WORK REQUEST: Look through the entries below and return all lines including the word "computer".

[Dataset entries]
********************

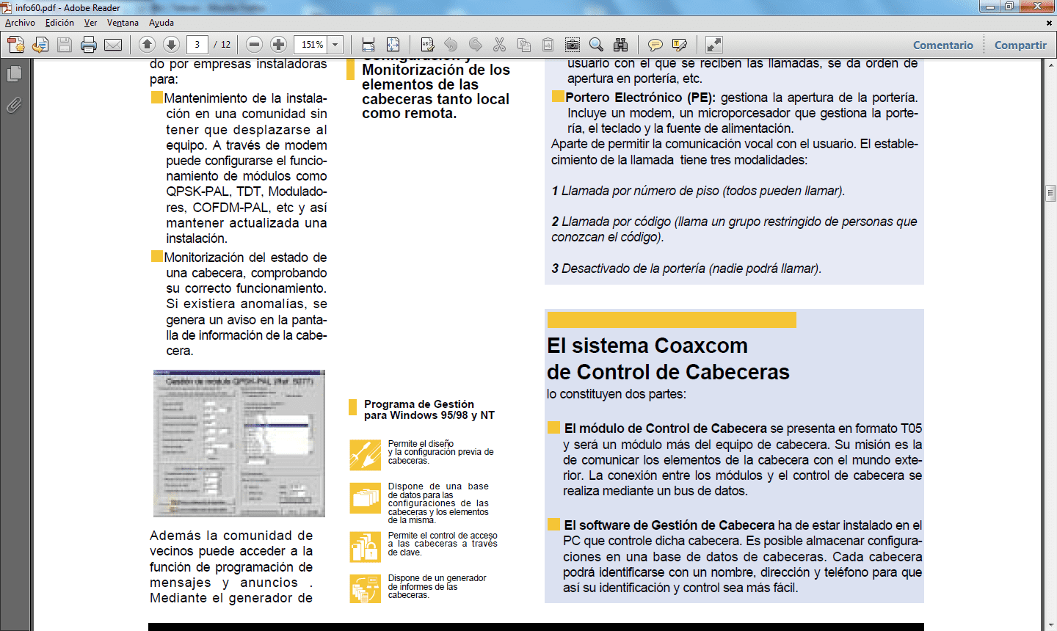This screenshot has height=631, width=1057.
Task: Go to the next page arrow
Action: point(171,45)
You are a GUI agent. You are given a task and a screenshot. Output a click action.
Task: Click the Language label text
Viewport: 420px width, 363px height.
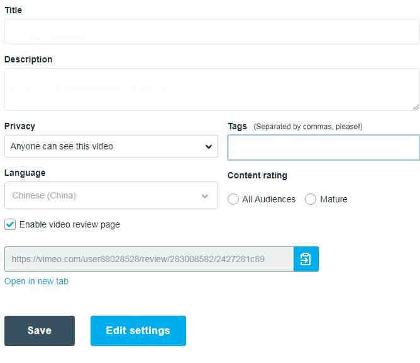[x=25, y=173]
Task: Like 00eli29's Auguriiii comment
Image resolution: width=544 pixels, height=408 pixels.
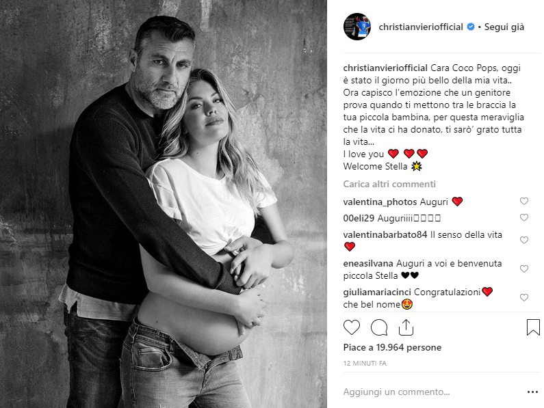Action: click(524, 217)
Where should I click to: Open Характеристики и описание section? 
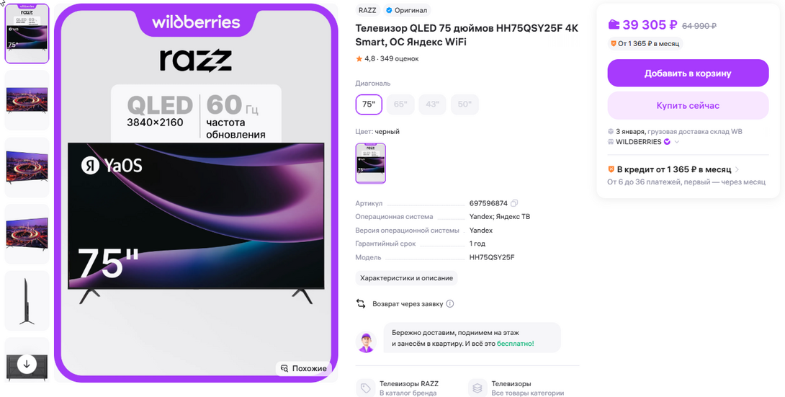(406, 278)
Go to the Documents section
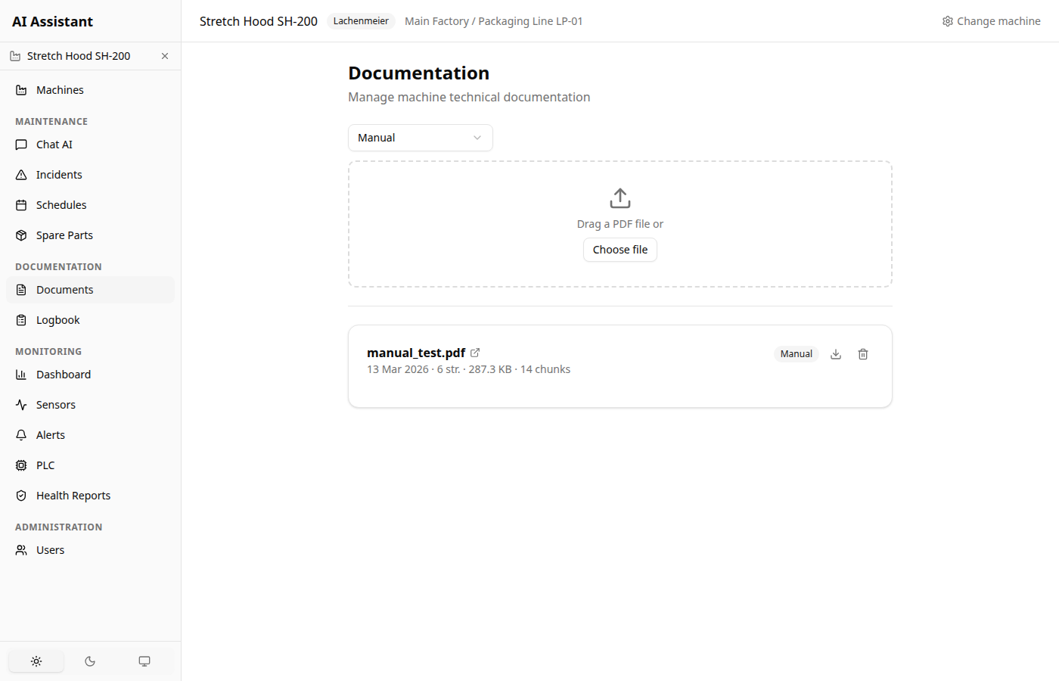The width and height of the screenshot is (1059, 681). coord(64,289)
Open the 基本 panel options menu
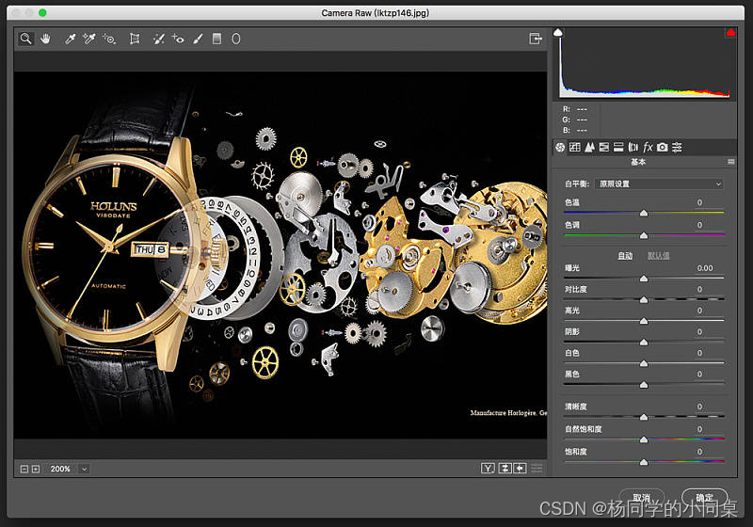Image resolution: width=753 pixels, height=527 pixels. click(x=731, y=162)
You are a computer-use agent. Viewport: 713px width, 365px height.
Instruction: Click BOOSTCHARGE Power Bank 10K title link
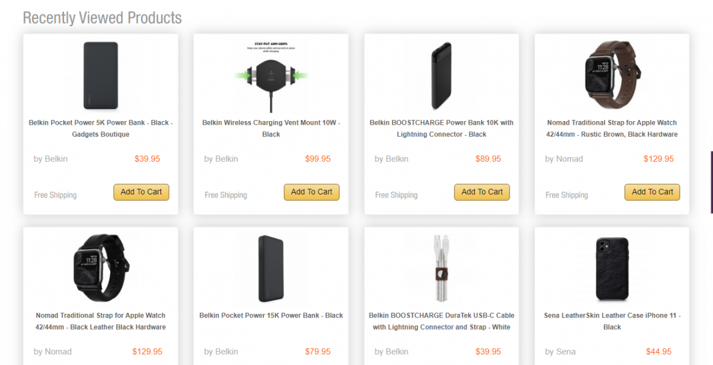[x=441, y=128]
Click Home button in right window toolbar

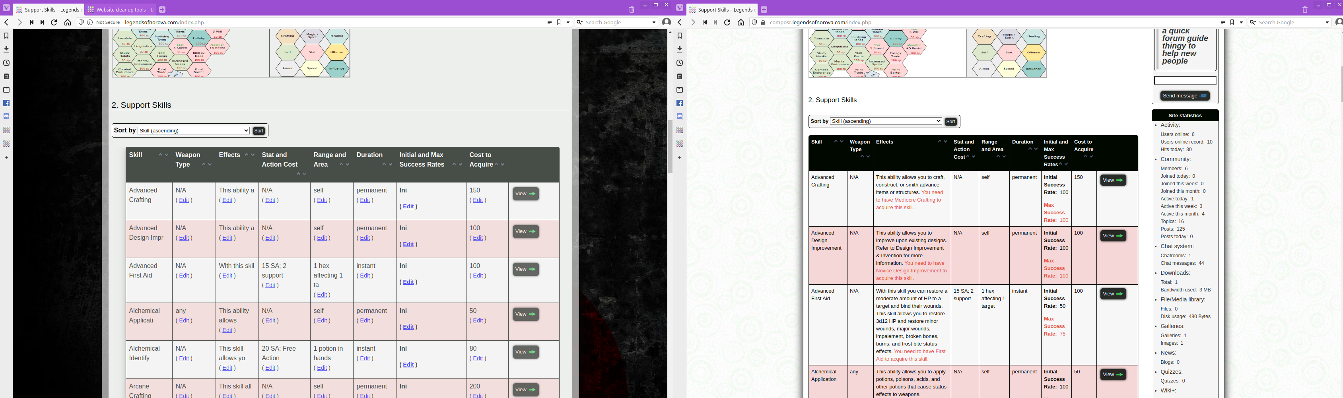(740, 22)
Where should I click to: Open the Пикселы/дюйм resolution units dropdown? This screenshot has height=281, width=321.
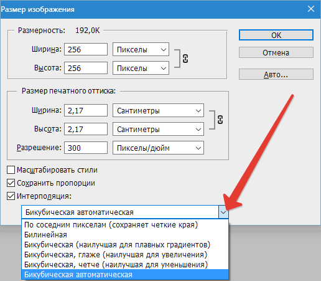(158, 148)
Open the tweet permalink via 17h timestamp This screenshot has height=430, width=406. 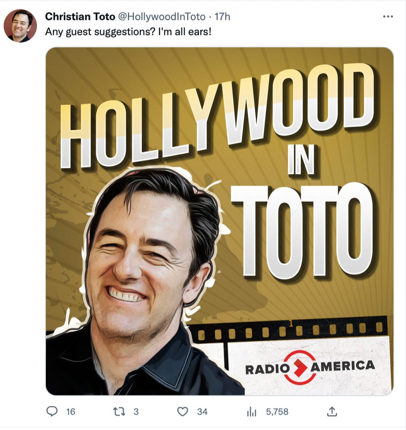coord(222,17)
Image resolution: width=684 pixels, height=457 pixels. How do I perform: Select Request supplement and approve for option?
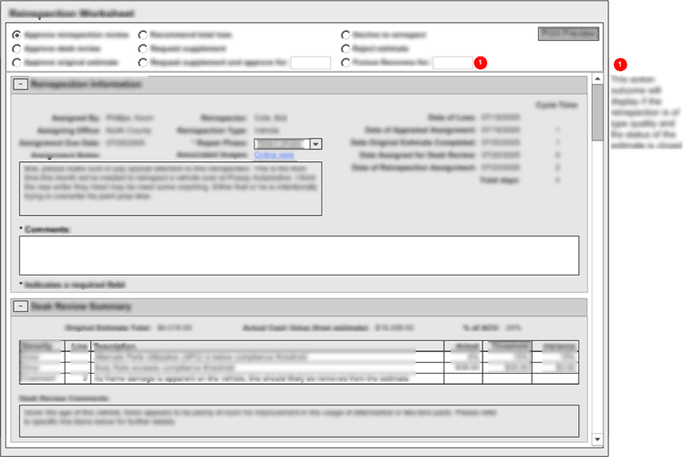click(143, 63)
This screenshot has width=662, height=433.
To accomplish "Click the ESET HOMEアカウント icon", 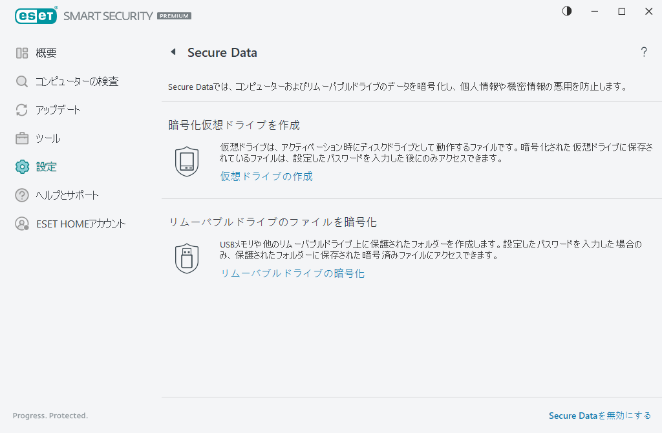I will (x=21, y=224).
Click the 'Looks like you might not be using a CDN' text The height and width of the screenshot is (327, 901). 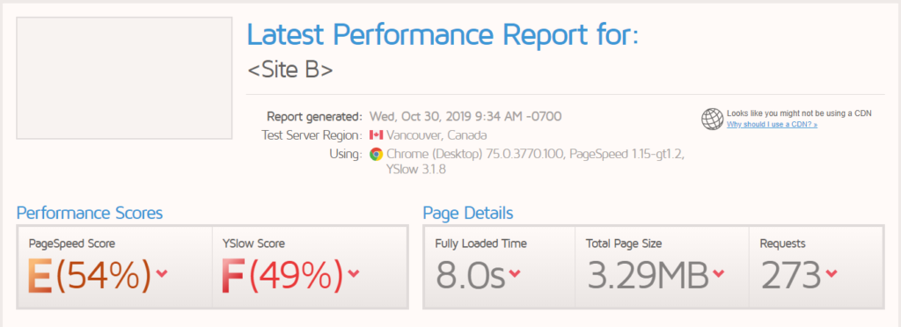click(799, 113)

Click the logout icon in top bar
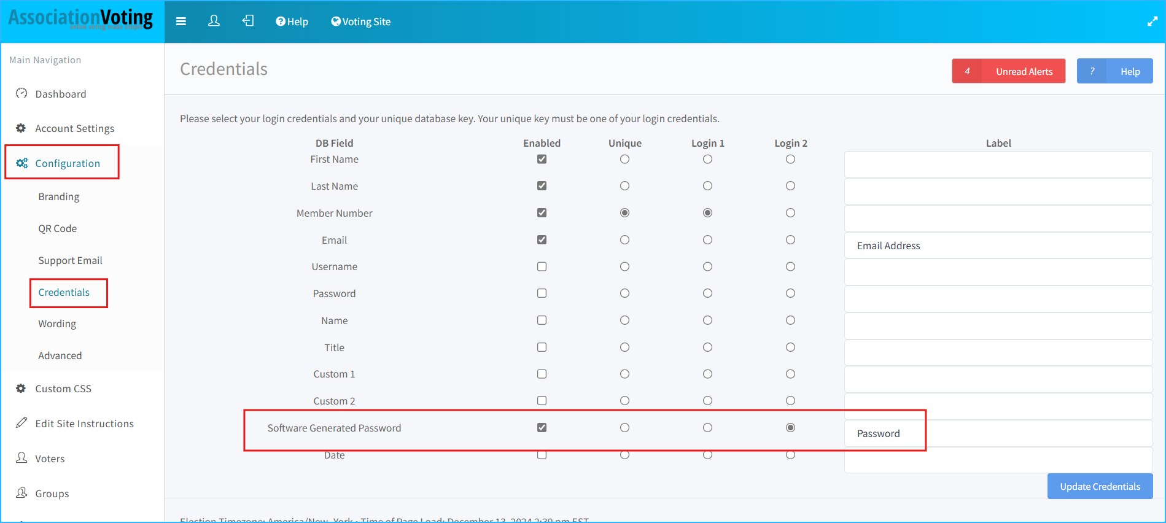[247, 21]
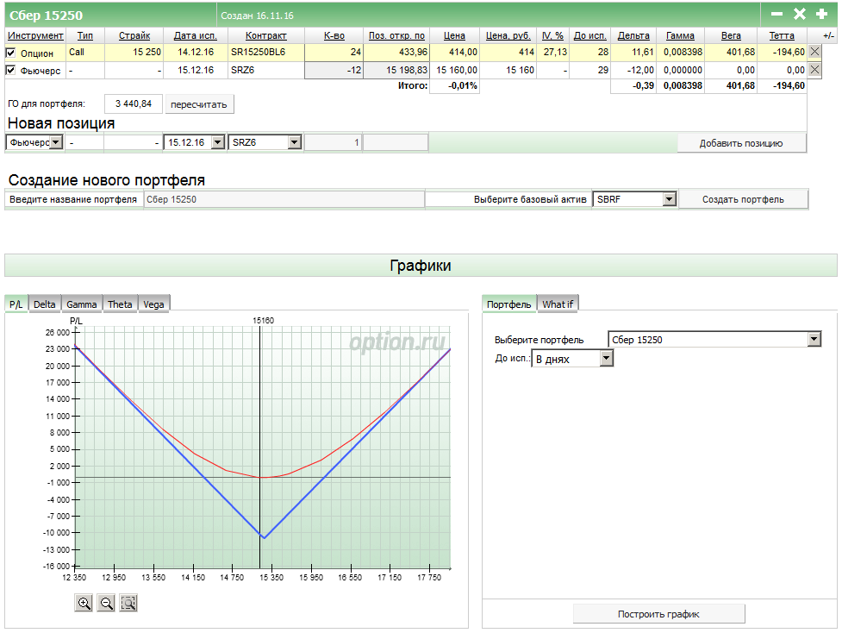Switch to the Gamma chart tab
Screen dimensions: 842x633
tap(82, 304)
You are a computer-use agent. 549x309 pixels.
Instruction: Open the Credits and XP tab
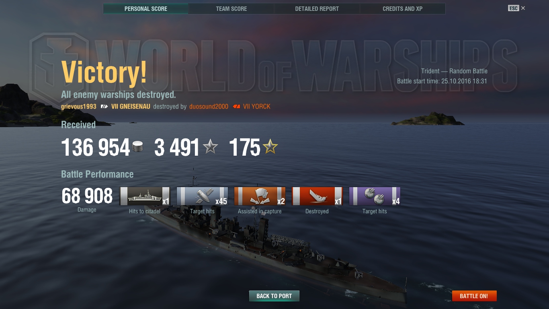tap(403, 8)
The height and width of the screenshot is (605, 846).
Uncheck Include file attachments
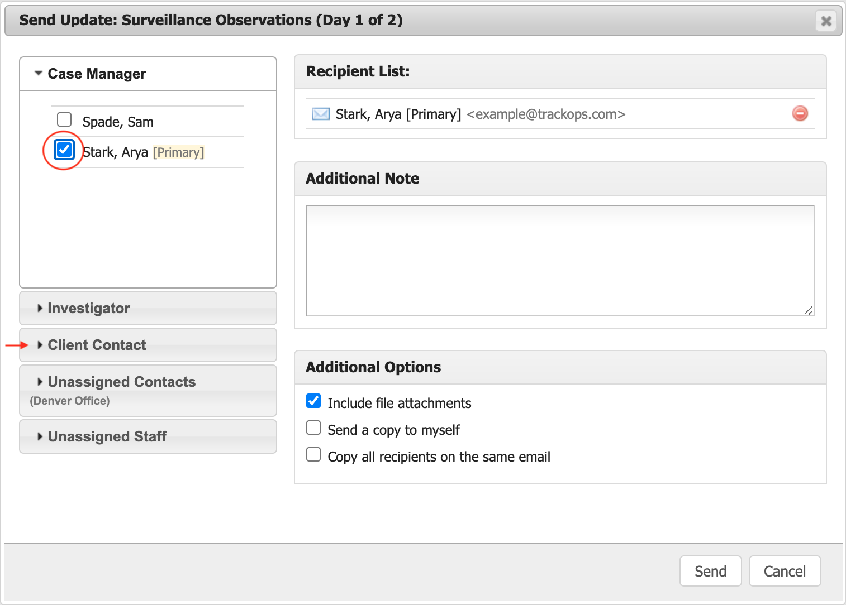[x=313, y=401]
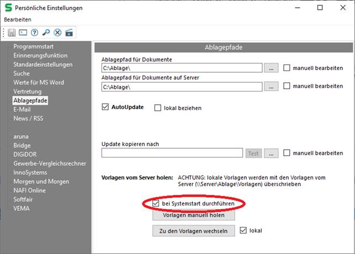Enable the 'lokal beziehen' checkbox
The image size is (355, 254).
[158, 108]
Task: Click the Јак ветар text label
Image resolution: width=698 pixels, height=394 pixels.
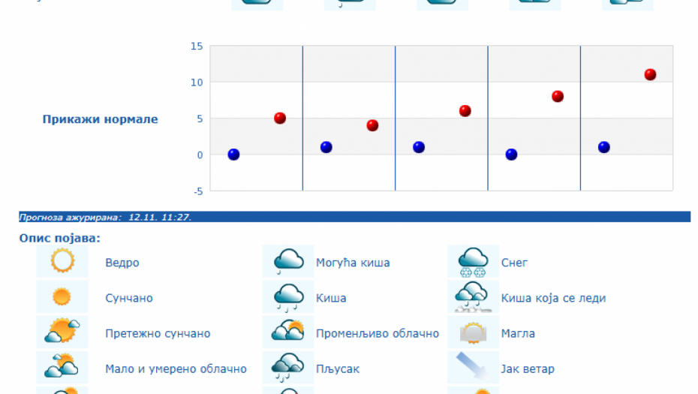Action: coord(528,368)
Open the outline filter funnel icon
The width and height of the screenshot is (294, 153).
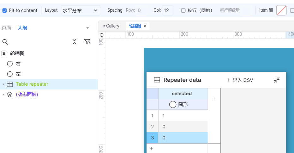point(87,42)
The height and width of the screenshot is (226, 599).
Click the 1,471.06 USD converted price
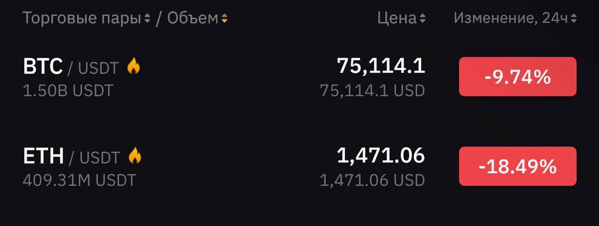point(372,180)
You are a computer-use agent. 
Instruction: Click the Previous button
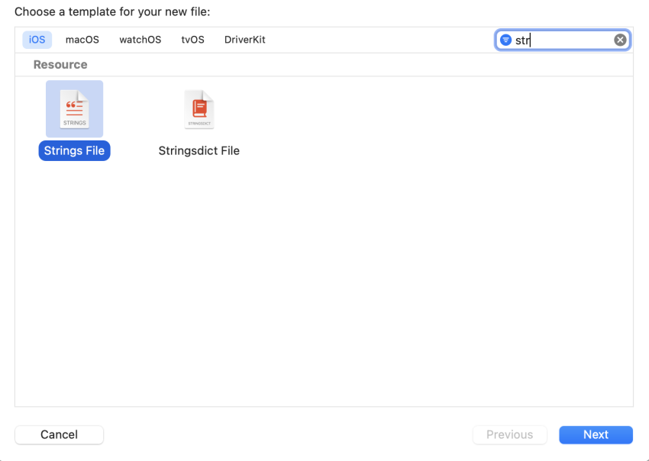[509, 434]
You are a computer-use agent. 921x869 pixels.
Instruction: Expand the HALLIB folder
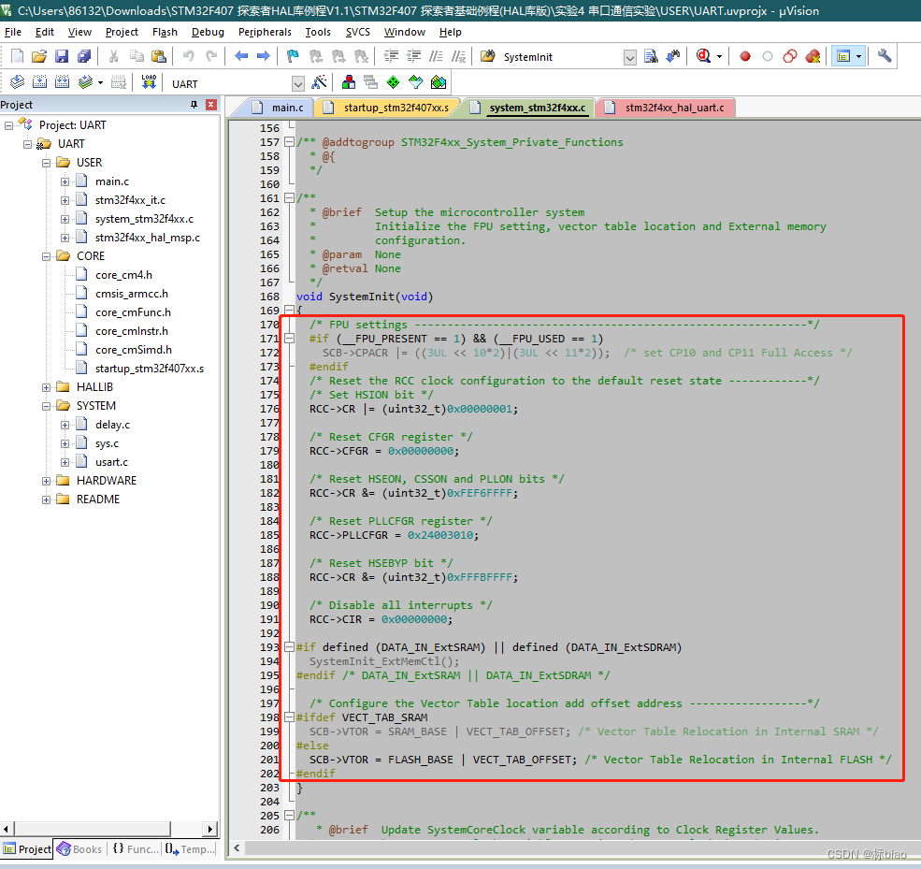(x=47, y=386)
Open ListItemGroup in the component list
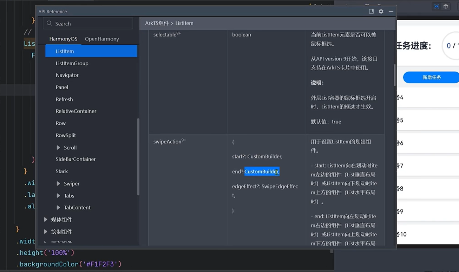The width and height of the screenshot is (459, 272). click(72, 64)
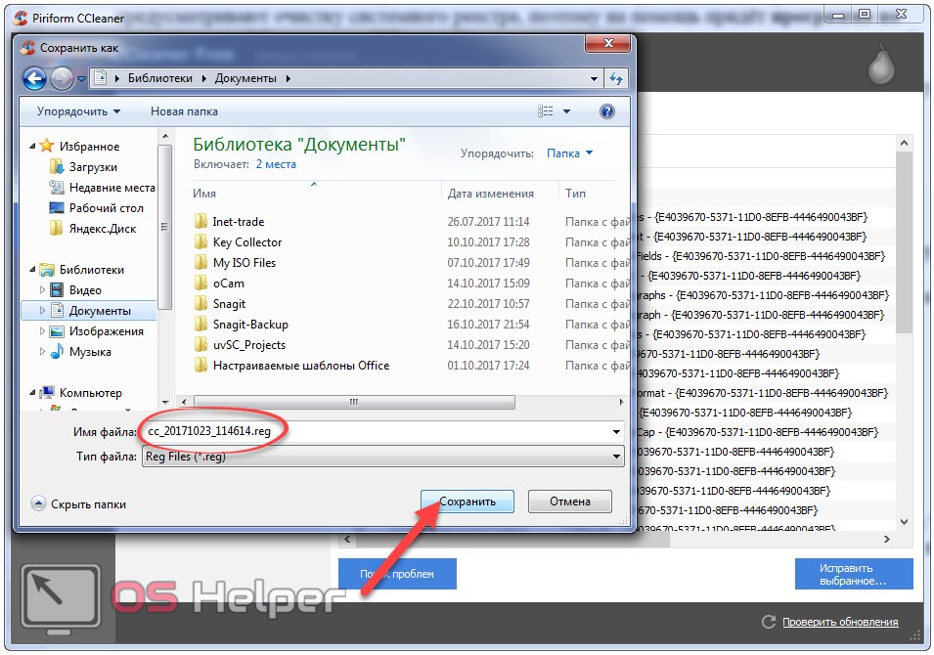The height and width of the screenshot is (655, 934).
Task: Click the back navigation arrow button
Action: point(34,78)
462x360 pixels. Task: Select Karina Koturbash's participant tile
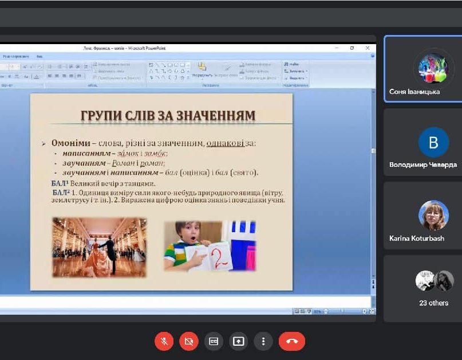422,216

********************

RESULT OF THIS TASK:
You are a computer-use agent. Viewport: 713px width, 365px height.
You are a computer-use agent. 549x309 pixels.
You are a computer-use agent. 
You are a computer-use agent. 921x869 pixels.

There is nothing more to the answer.